* Task directions *
Output the data below exactly. Leave nothing out.

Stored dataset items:

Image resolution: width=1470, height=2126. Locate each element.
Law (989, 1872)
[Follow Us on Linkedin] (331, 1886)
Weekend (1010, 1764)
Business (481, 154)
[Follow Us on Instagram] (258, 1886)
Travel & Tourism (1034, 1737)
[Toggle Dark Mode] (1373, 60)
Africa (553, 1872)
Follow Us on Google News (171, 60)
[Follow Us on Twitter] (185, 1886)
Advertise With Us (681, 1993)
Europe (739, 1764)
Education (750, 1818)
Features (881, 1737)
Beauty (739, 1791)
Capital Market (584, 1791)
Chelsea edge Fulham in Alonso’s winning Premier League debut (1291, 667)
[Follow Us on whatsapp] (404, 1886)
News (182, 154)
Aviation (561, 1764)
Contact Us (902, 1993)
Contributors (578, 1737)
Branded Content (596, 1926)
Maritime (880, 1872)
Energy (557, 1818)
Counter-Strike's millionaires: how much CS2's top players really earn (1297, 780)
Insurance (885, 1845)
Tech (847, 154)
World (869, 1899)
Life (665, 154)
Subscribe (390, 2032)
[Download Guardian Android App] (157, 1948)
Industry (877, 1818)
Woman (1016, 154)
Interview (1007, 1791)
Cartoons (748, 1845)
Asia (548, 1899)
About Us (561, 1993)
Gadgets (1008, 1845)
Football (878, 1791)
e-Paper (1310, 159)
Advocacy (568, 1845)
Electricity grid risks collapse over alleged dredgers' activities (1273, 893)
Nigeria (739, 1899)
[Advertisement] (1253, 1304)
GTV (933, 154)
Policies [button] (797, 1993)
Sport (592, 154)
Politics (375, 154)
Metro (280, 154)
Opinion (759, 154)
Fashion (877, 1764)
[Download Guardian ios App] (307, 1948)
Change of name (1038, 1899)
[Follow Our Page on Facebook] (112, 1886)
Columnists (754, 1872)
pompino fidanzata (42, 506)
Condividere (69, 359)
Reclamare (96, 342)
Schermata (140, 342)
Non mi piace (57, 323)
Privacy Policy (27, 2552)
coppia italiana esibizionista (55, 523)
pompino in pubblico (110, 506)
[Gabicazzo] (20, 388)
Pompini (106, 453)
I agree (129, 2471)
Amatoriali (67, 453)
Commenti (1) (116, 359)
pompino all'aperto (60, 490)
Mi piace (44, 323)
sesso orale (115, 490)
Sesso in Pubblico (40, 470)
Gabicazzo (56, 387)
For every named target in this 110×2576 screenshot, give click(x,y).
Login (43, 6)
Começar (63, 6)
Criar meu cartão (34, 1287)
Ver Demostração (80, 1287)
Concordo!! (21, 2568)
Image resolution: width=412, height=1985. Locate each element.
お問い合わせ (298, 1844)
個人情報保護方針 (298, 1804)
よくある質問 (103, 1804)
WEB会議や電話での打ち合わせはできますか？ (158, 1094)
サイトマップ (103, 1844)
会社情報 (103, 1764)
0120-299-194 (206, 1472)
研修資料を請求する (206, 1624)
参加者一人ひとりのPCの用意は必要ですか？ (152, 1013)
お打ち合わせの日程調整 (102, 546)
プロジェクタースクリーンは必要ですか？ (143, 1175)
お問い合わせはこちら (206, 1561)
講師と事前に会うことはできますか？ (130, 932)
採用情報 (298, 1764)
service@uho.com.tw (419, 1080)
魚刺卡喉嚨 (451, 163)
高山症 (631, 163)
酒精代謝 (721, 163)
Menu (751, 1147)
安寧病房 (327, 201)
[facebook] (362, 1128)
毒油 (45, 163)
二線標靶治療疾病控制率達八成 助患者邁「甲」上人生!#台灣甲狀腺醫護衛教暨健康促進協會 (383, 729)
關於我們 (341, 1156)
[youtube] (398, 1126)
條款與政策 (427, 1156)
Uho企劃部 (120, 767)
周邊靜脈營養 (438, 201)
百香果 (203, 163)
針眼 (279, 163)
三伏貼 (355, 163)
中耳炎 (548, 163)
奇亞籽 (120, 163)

* Task response *
Image resolution: width=1470, height=2126. Locate each element.
Law (989, 1872)
[Follow Us on Linkedin] (331, 1886)
Weekend (1010, 1764)
Business (481, 154)
[Follow Us on Instagram] (258, 1886)
Travel & Tourism (1034, 1737)
[Toggle Dark Mode] (1373, 60)
Africa (553, 1872)
Follow Us on Google News (171, 60)
[Follow Us on Twitter] (185, 1886)
Advertise With Us (681, 1993)
Europe (739, 1764)
Education (750, 1818)
Features (881, 1737)
Beauty (739, 1791)
Capital Market (584, 1791)
Chelsea edge Fulham in Alonso’s winning Premier League debut (1291, 667)
[Follow Us on whatsapp] (404, 1886)
News (182, 154)
Aviation (561, 1764)
Contact Us (902, 1993)
Contributors (578, 1737)
Branded Content (596, 1926)
Maritime (880, 1872)
Energy (557, 1818)
Counter-Strike's millionaires: how much CS2's top players really earn (1297, 780)
Insurance (885, 1845)
Tech (847, 154)
World (869, 1899)
Life (665, 154)
Subscribe (390, 2032)
[Download Guardian Android App] (157, 1948)
Industry (877, 1818)
Woman (1016, 154)
Interview (1007, 1791)
Cartoons (748, 1845)
Asia (548, 1899)
About Us (561, 1993)
Gadgets (1008, 1845)
Football (878, 1791)
e-Paper (1310, 159)
Advocacy (568, 1845)
Electricity grid risks collapse over alleged dredgers' activities (1273, 893)
Nigeria (739, 1899)
[Advertisement] (1253, 1304)
GTV (933, 154)
Policies [button] (797, 1993)
Sport (592, 154)
Politics (375, 154)
Metro (280, 154)
Opinion (759, 154)
Fashion (877, 1764)
[Download Guardian ios App] (307, 1948)
Change of name (1038, 1899)
[Follow Our Page on Facebook] (112, 1886)
Columnists (754, 1872)
pompino fidanzata (42, 506)
Condividere (69, 359)
Reclamare (96, 342)
Schermata (140, 342)
Non mi piace (57, 323)
Privacy Policy (27, 2552)
coppia italiana esibizionista (55, 523)
pompino in pubblico (110, 506)
[Gabicazzo] (20, 388)
Pompini (106, 453)
I agree (129, 2471)
Amatoriali (67, 453)
Commenti (1) (116, 359)
pompino all'aperto (60, 490)
Mi piace (44, 323)
sesso orale (115, 490)
Sesso in Pubblico (40, 470)
Gabicazzo (56, 387)
For every named target in this 110×2576 screenshot, give click(x,y).
Login (43, 6)
Começar (63, 6)
Criar meu cartão (34, 1287)
Ver Demostração (80, 1287)
Concordo!! (21, 2568)
Image resolution: width=412, height=1985. Locate each element.
お問い合わせ (298, 1844)
個人情報保護方針 (298, 1804)
よくある質問 (103, 1804)
WEB会議や電話での打ち合わせはできますか？ (158, 1094)
サイトマップ (103, 1844)
会社情報 (103, 1764)
0120-299-194 (206, 1472)
研修資料を請求する (206, 1624)
参加者一人ひとりのPCの用意は必要ですか？ (152, 1013)
お打ち合わせの日程調整 (102, 546)
プロジェクタースクリーンは必要ですか？ (143, 1175)
お問い合わせはこちら (206, 1561)
講師と事前に会うことはできますか？ (130, 932)
採用情報 (298, 1764)
service@uho.com.tw (419, 1080)
魚刺卡喉嚨 (451, 163)
高山症 (631, 163)
酒精代謝 (721, 163)
Menu (751, 1147)
安寧病房 (327, 201)
[facebook] (362, 1128)
毒油 (45, 163)
二線標靶治療疾病控制率達八成 助患者邁「甲」上人生!#台灣甲狀腺醫護衛教暨健康促進協會 (383, 729)
關於我們 (341, 1156)
[youtube] (398, 1126)
條款與政策 (427, 1156)
Uho企劃部 (120, 767)
周邊靜脈營養 (438, 201)
百香果 (203, 163)
針眼 (279, 163)
三伏貼 (355, 163)
中耳炎 (548, 163)
奇亞籽 (120, 163)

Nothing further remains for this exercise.